Example 3 In Example 1, 2 ml of helium gas was added at 180 ml / min.
The same procedure as in Example 1 was carried out except that the solution was distributed over time. The phenol content at this time was 0.02%. Next, raise the temperature of the oven to 145 ° C and add 180 ml of helium gas.
It was distributed for 11 minutes at a flow rate of 11 minutes. Obtained bisphenol A
Has a purity of 99.95% and a phenol content of 0.00
4%, hue: 10APHA, other impurities: 0.05%
Met.

Example 4 50 g of needle-shaped crystals similar to the additive used in Example 1 was put into a stainless steel bat so that the thickness was about 10 mm,
This was placed in a heating vacuum dryer for a laboratory. When the temperature of the heating vacuum dryer was set to 95 ° C. and the pressure was 1.33 kPa, the phenol content of this sample after 1 hour was 1
It was 2.2% and 0.018% after 2 hours. At this stage, the temperature of the heating vacuum dryer was raised to 145 ° C. while the pressure was 1.33 kPa, and the sample treatment was continued for another hour.
The obtained bisphenol A has a purity of 99.95%, a phenol content of 0.004%, a hue of 11APHA,
Other impurities: 0.05%.

Comparative Example 1 In Example 2, 180 ml of helium gas was added at 95 ° C.
Phenol content distributed for 3.0 hours at 3.06% per minute
A mixture of the bisphenol A and adduct crystals of
Raise the oven temperature to 145 ° C and add helium gas to 18
The same procedure as in Example 2 was repeated, except that the solution was flown at 0 ml / min for 20 minutes. As a result, the treated product was partially melted, and bisphenol A: 99.25%, hue: 15APHA, phenol content: 0.7%, and other impurities: 0.05%.

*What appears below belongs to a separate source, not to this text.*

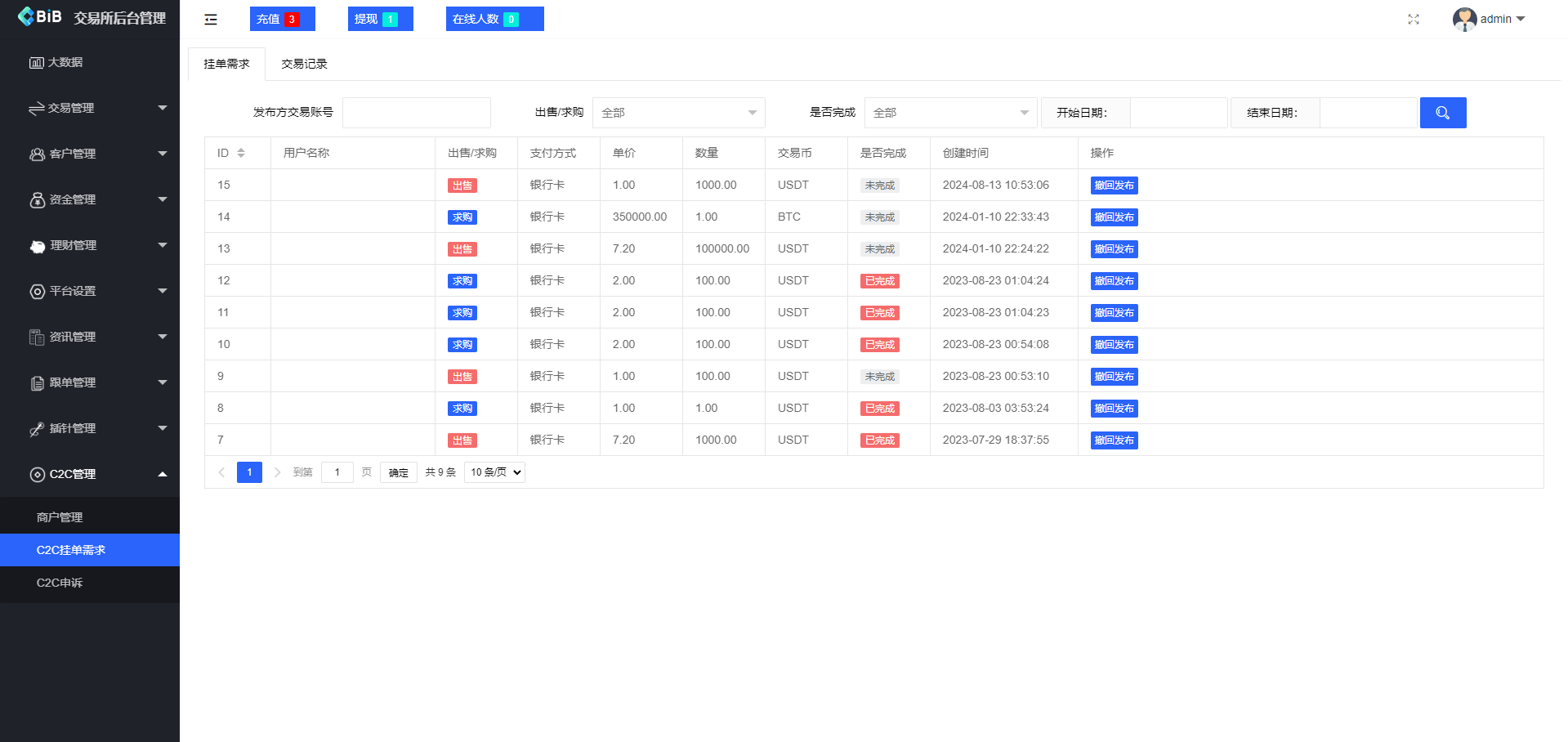Open the 出售/求购 filter dropdown

click(678, 113)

[Brief description of drawings]

FIG. 1 is a graph showing the relationship between the weight fraction (X) of bisphenol A and the limit temperature (T ° C.) at which an adduct crystal or a mixture of bisphenol A and an adduct crystal maintains a solid state. It is a figure.

Front Page Continuation (72) Inventor, Takashi Sakita, Toho-cho, Yokkaichi-shi, Mie Prefecture Mitsubishi Chemical Co., Ltd. Yokkaichi Research Institute

Claims (5)

[Claims] 1. A bisphenol A which is obtained by dephenoling a crystal of an adduct of bisphenol A and phenol at a temperature of 50 ° C. to 153 ° C. while maintaining the solid state. Manufacturing method of A. 2. The method according to claim 1, wherein the weight fraction of bisphenol A in the adduct crystal is 0.5 to 0.71. 3. The method according to claim 1, wherein the dephenoling is carried out under an inert gas flow pressure. 4. Dephenolation at a temperature of 98 ° C. or lower until the weight fraction of bisphenol A in the solid reaches 0.94.
The method according to claim 1, wherein 5. The dephenol temperature is adjusted to 145 after the weight fraction of bisphenol A in the solid reaches 0.99 or more.
The method according to claim 1, wherein the temperature is not lower than ° C.